* **Work instructions**:
Starting from the line containing "設置配送 (97, 1917)", write out the rest of the entries exactly, through the final line, including nothing else.

* **Dataset excerpts**:
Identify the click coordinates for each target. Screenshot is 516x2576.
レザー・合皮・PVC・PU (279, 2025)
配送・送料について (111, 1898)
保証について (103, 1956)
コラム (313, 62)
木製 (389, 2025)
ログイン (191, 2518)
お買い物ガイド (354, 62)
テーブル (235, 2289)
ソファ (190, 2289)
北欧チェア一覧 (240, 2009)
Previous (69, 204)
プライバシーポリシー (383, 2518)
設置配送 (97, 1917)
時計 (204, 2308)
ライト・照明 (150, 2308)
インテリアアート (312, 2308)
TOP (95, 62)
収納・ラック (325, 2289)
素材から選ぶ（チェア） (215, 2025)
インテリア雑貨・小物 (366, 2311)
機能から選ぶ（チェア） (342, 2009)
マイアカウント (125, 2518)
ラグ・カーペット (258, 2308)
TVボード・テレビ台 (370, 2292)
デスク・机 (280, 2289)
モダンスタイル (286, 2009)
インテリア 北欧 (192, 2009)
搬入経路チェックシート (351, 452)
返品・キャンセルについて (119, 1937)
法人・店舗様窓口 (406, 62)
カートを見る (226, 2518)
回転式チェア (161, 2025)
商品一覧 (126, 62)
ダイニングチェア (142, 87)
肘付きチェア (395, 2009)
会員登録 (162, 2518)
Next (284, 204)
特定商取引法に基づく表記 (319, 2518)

* **Answer section**:
設置配送 (97, 1917)
時計 (204, 2308)
ライト・照明 (150, 2308)
インテリアアート (312, 2308)
TOP (95, 62)
収納・ラック (325, 2289)
素材から選ぶ（チェア） (215, 2025)
インテリア雑貨・小物 (366, 2311)
機能から選ぶ（チェア） (342, 2009)
マイアカウント (125, 2518)
ラグ・カーペット (258, 2308)
TVボード・テレビ台 (370, 2292)
デスク・机 (280, 2289)
モダンスタイル (286, 2009)
インテリア 北欧 (192, 2009)
搬入経路チェックシート (351, 452)
返品・キャンセルについて (119, 1937)
法人・店舗様窓口 (406, 62)
カートを見る (226, 2518)
回転式チェア (161, 2025)
商品一覧 (126, 62)
ダイニングチェア (142, 87)
肘付きチェア (395, 2009)
会員登録 (162, 2518)
Next (284, 204)
特定商取引法に基づく表記 (319, 2518)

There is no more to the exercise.